:: TASK TO COMPLETE ::
Copy out each line below exactly as it appears.

(Items listed in a dataset)
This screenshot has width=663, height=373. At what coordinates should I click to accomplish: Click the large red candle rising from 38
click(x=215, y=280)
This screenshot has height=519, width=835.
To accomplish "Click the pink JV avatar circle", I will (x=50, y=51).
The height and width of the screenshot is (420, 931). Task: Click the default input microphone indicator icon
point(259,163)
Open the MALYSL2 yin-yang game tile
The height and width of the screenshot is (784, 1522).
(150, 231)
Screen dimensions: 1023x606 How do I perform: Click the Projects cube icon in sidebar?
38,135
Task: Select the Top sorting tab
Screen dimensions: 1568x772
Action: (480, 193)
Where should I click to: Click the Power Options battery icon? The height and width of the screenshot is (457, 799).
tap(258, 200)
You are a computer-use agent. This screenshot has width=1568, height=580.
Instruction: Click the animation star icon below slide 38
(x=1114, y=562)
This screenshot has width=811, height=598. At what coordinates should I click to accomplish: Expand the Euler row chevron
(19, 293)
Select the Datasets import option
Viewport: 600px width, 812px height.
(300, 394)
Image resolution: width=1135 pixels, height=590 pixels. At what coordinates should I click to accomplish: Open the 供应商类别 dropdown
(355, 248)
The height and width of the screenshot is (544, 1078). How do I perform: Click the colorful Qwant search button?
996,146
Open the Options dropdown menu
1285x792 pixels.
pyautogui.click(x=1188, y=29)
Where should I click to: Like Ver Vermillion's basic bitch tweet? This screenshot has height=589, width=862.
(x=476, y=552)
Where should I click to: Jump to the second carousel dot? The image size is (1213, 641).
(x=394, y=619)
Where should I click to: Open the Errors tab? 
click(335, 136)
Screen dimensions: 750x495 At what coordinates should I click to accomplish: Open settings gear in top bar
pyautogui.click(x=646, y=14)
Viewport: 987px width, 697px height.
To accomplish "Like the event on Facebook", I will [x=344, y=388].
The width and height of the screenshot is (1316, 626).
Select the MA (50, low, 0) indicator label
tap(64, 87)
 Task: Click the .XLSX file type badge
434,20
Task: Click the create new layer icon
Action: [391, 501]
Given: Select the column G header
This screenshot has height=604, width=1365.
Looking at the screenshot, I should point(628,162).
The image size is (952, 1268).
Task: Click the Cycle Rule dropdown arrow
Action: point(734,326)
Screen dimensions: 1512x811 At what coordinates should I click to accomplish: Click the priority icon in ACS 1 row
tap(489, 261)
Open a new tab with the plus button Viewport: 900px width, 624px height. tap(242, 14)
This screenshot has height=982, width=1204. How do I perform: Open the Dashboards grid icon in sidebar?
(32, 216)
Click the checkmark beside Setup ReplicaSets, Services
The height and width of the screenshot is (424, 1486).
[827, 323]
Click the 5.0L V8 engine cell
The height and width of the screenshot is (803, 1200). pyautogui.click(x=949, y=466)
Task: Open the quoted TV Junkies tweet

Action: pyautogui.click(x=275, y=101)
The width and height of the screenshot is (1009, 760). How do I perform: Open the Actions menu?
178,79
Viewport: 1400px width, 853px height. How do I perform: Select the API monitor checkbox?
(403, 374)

:: YOUR RESPONSE ::
This screenshot has width=663, height=373. At what coordinates should I click to accomplish: Click the large red candle rising from 38
click(x=215, y=280)
This screenshot has height=519, width=835.
To accomplish "Click the pink JV avatar circle", I will (x=50, y=51).
The height and width of the screenshot is (420, 931). Task: Click the default input microphone indicator icon
point(259,163)
Open the MALYSL2 yin-yang game tile
The height and width of the screenshot is (784, 1522).
(150, 231)
Screen dimensions: 1023x606 How do I perform: Click the Projects cube icon in sidebar?
38,135
Task: Select the Top sorting tab
Screen dimensions: 1568x772
Action: (480, 193)
Where should I click to: Click the Power Options battery icon? The height and width of the screenshot is (457, 799).
tap(258, 200)
You are a computer-use agent. This screenshot has width=1568, height=580.
Instruction: Click the animation star icon below slide 38
(x=1114, y=562)
This screenshot has width=811, height=598. At what coordinates should I click to accomplish: Expand the Euler row chevron
(19, 293)
Select the Datasets import option
Viewport: 600px width, 812px height.
(300, 394)
Image resolution: width=1135 pixels, height=590 pixels. At what coordinates should I click to accomplish: Open the 供应商类别 dropdown
(355, 248)
The height and width of the screenshot is (544, 1078). How do I perform: Click the colorful Qwant search button?
996,146
Open the Options dropdown menu
1285x792 pixels.
pyautogui.click(x=1188, y=29)
Where should I click to: Like Ver Vermillion's basic bitch tweet? This screenshot has height=589, width=862.
(x=476, y=552)
Where should I click to: Jump to the second carousel dot? The image size is (1213, 641).
(x=394, y=619)
Where should I click to: Open the Errors tab? 
click(335, 136)
Screen dimensions: 750x495 At what coordinates should I click to accomplish: Open settings gear in top bar
pyautogui.click(x=646, y=14)
Viewport: 987px width, 697px height.
To accomplish "Like the event on Facebook", I will [x=344, y=388].
The width and height of the screenshot is (1316, 626).
Select the MA (50, low, 0) indicator label
tap(64, 87)
 Task: Click the .XLSX file type badge
434,20
Task: Click the create new layer icon
Action: [391, 501]
Given: Select the column G header
This screenshot has height=604, width=1365.
Looking at the screenshot, I should point(628,162).
The image size is (952, 1268).
Task: Click the Cycle Rule dropdown arrow
Action: point(734,326)
Screen dimensions: 1512x811 At what coordinates should I click to accomplish: Click the priority icon in ACS 1 row
tap(489, 261)
Open a new tab with the plus button Viewport: 900px width, 624px height. tap(242, 14)
This screenshot has height=982, width=1204. How do I perform: Open the Dashboards grid icon in sidebar?
(32, 216)
Click the checkmark beside Setup ReplicaSets, Services
The height and width of the screenshot is (424, 1486).
[827, 323]
Click the 5.0L V8 engine cell
The height and width of the screenshot is (803, 1200). pyautogui.click(x=949, y=466)
Task: Open the quoted TV Junkies tweet

Action: pyautogui.click(x=275, y=101)
The width and height of the screenshot is (1009, 760). How do I perform: Open the Actions menu?
178,79
Viewport: 1400px width, 853px height. How do I perform: Select the API monitor checkbox?
(403, 374)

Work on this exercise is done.